§ **Task objective**:
Copy the entries below, replacing each "sidebar" with "side panel" and leaving everything else unchanged.

§ **Record excerpts**:

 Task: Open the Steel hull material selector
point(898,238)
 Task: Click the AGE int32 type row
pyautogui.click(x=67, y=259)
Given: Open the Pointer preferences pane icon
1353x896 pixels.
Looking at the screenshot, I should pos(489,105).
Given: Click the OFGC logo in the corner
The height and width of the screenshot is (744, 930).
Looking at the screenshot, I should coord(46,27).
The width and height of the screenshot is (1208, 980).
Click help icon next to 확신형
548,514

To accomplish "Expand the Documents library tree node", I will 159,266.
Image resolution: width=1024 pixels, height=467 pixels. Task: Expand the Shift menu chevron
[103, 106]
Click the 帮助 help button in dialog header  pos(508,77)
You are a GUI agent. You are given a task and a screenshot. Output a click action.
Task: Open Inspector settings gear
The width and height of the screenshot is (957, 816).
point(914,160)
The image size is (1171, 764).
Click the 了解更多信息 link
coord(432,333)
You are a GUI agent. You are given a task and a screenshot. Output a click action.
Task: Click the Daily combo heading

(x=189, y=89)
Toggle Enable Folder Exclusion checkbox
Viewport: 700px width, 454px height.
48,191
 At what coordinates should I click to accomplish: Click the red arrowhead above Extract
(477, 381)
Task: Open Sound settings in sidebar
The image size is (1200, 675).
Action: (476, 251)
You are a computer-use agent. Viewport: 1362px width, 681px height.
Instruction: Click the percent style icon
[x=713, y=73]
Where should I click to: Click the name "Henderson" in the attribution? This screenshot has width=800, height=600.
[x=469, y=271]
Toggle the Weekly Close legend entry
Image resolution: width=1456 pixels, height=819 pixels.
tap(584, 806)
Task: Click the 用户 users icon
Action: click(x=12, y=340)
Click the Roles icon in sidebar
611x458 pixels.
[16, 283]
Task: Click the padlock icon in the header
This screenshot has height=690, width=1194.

§ **Reply**:
 Task: Open the Steel hull material selector
point(898,238)
 Task: Click the AGE int32 type row
pyautogui.click(x=67, y=259)
Given: Open the Pointer preferences pane icon
1353x896 pixels.
Looking at the screenshot, I should pos(489,105).
Given: Click the OFGC logo in the corner
The height and width of the screenshot is (744, 930).
Looking at the screenshot, I should coord(46,27).
The width and height of the screenshot is (1208, 980).
Click help icon next to 확신형
548,514

To accomplish "Expand the Documents library tree node", I will 159,266.
Image resolution: width=1024 pixels, height=467 pixels. Task: Expand the Shift menu chevron
[103, 106]
Click the 帮助 help button in dialog header  pos(508,77)
You are a GUI agent. You are given a task and a screenshot. Output a click action.
Task: Open Inspector settings gear
The width and height of the screenshot is (957, 816).
point(914,160)
The image size is (1171, 764).
Click the 了解更多信息 link
coord(432,333)
You are a GUI agent. You are given a task and a screenshot. Output a click action.
Task: Click the Daily combo heading

(x=189, y=89)
Toggle Enable Folder Exclusion checkbox
Viewport: 700px width, 454px height.
48,191
 At what coordinates should I click to accomplish: Click the red arrowhead above Extract
(477, 381)
Task: Open Sound settings in side panel
The image size is (1200, 675).
Action: (476, 251)
You are a computer-use agent. Viewport: 1362px width, 681px height.
Instruction: Click the percent style icon
[x=713, y=73]
Where should I click to: Click the name "Henderson" in the attribution? This screenshot has width=800, height=600.
[x=469, y=271]
Toggle the Weekly Close legend entry
Image resolution: width=1456 pixels, height=819 pixels.
tap(584, 806)
Task: Click the 用户 users icon
Action: click(x=12, y=340)
Click the Roles icon in side panel
611x458 pixels.
[16, 283]
Task: Click the padlock icon in the header
This screenshot has height=690, width=1194.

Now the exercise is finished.